Nobel Laureate Richard Thaler is helping global fund management giant PIMCO modify its investment strategies though the use of “pre-mortems” where possible causes of failure is identified and eradicated even before a project launches.

Chris Sloley filed this report for CityWire Selector:

The addition of Nobel Laureate Thaler to a senior adviser position earlier this year has forced many senior investors to rethink their biases in this context. Joachim Fels, global economic adviser at the group, said this had been invaluable when drawing up the company’s latest cyclical outlook. ‘We had our investment committee which had a presentation from Richard Thaler. Thaler is constantly warning us of overconfidence,’ he added.
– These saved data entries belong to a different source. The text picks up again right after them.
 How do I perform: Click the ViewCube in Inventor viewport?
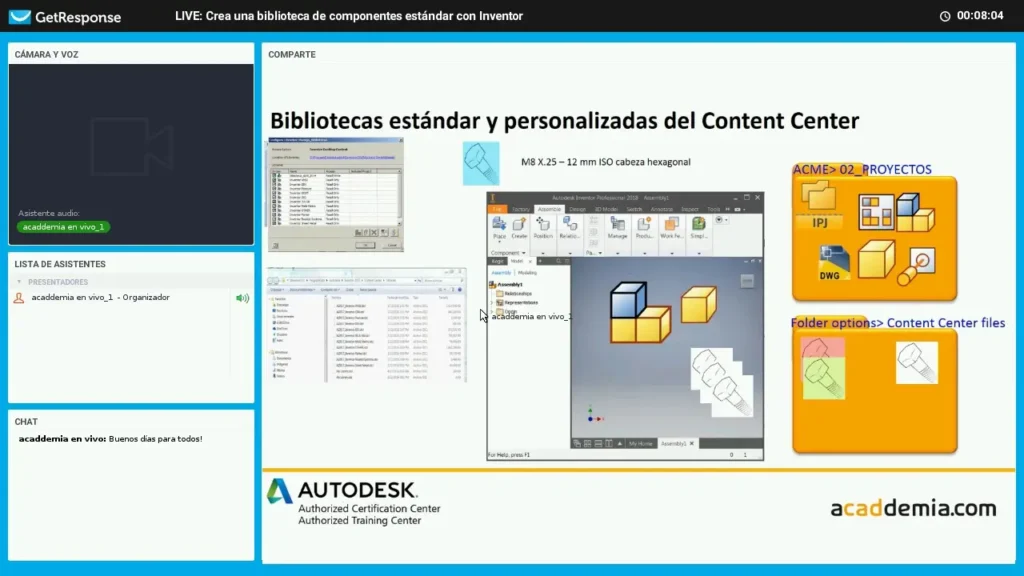pyautogui.click(x=746, y=281)
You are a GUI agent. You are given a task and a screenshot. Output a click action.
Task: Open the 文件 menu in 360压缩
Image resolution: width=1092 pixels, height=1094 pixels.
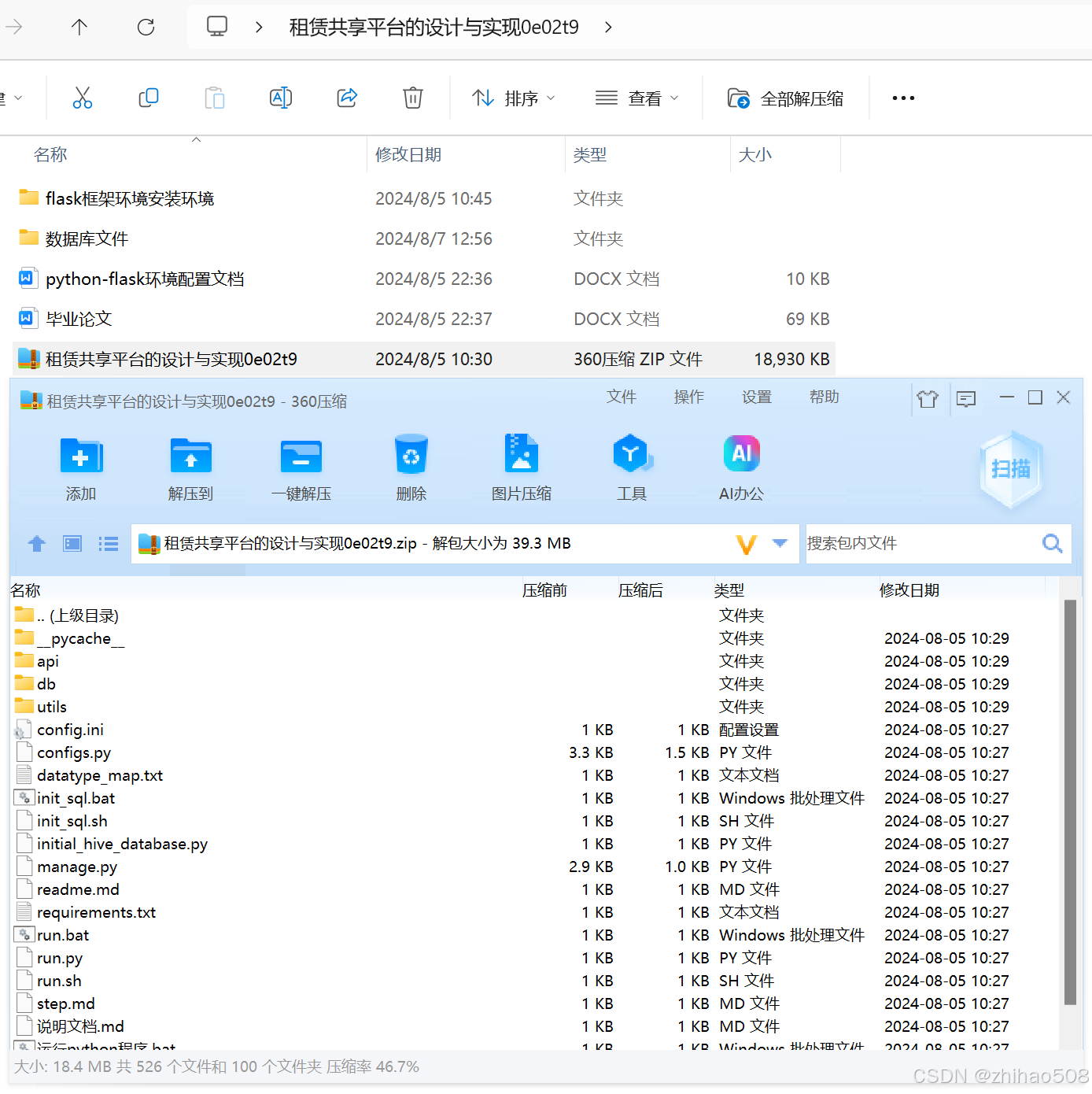[622, 397]
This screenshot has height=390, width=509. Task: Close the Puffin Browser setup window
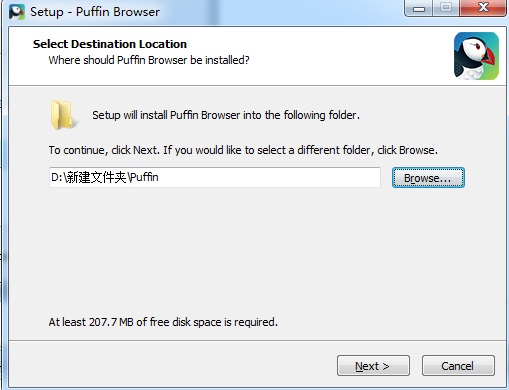tap(483, 8)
‘That is one of the main biases us humans have. In our base case scenario for the economic outlook, we are not very confident that the base line of a recession is a fat tail risk but there are downside risks to consider. Realistically, we don’t want to put too much emphasis onto one single scenario.’

It is understood Pimco has also adopted a method devised by Thaler called ‘pre-mortems’. The concept is designed to erode the need for a post-mortem when a product or initiative does not work as planned. This involves acting as if the project has failed before it has even begun and eradicating all elements that could cause it to fail.

In a white paper co-authored with Pimco’s chief executive officer Manny Roman, which was published in January, Thaler said there needs to be greater work among companies on using data and behavioral processes to improve their business models.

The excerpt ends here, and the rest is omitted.